# How many grams of C2H4 must burn to give 84.0 kJ of heat?

Jul 11, 2017

Approx. $1.7 \cdot g$ of ethylene are required.........

#### Explanation:

We have the stoichiometric equation........

${H}_{2} C = C {H}_{2} \left(g\right) + 3 {O}_{2} \left(g\right) \rightarrow 2 C {O}_{2} \left(g\right) + 2 {H}_{2} O \left(l\right) + \Delta$

$\Delta {H}^{\circ} = - 1411 \cdot k J \cdot m o {l}^{-} 1$, and this means per mole of reaction as written.......And thus complete combustion of $28 \cdot g$ ethylene ($1 \cdot m o l$) results in the release of $1411 \cdot k J$ of energy (the minus sign means that energy is RELEASED; the reaction is exothermic). And we could use this energy to heat our homes, or generate electricity, or cook our breakfast.

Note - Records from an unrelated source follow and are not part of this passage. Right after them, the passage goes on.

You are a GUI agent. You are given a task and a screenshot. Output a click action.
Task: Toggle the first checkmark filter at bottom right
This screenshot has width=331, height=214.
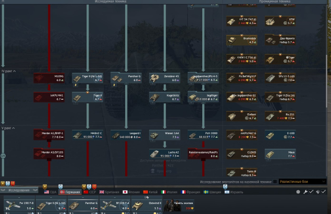(310, 192)
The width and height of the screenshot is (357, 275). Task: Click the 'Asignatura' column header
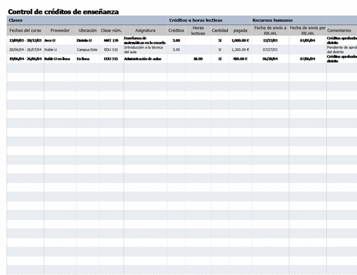(x=145, y=31)
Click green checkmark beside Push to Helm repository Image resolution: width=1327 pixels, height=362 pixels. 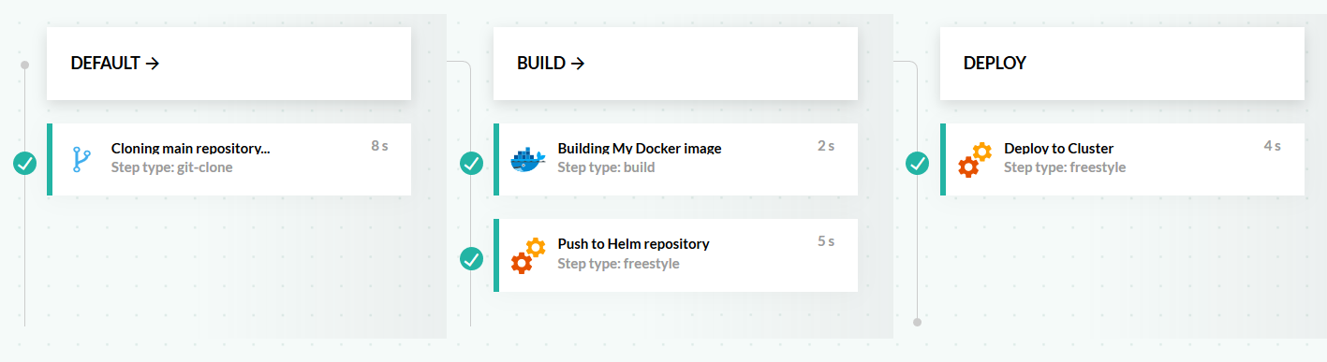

We want $84 \cdot k J$ energy released, and so we solve the quotient....

(84*kJ)/(1411*kJ*mol^-1)xx28.01*g*mol^-1=??*g

And thus we have used $\Delta$ as a stoichiometric product of the reaction. We could likewise work out how much carbon dioxide and water were produced (and of course this bond FORMATION is repsonsible for the energy release). Capisce?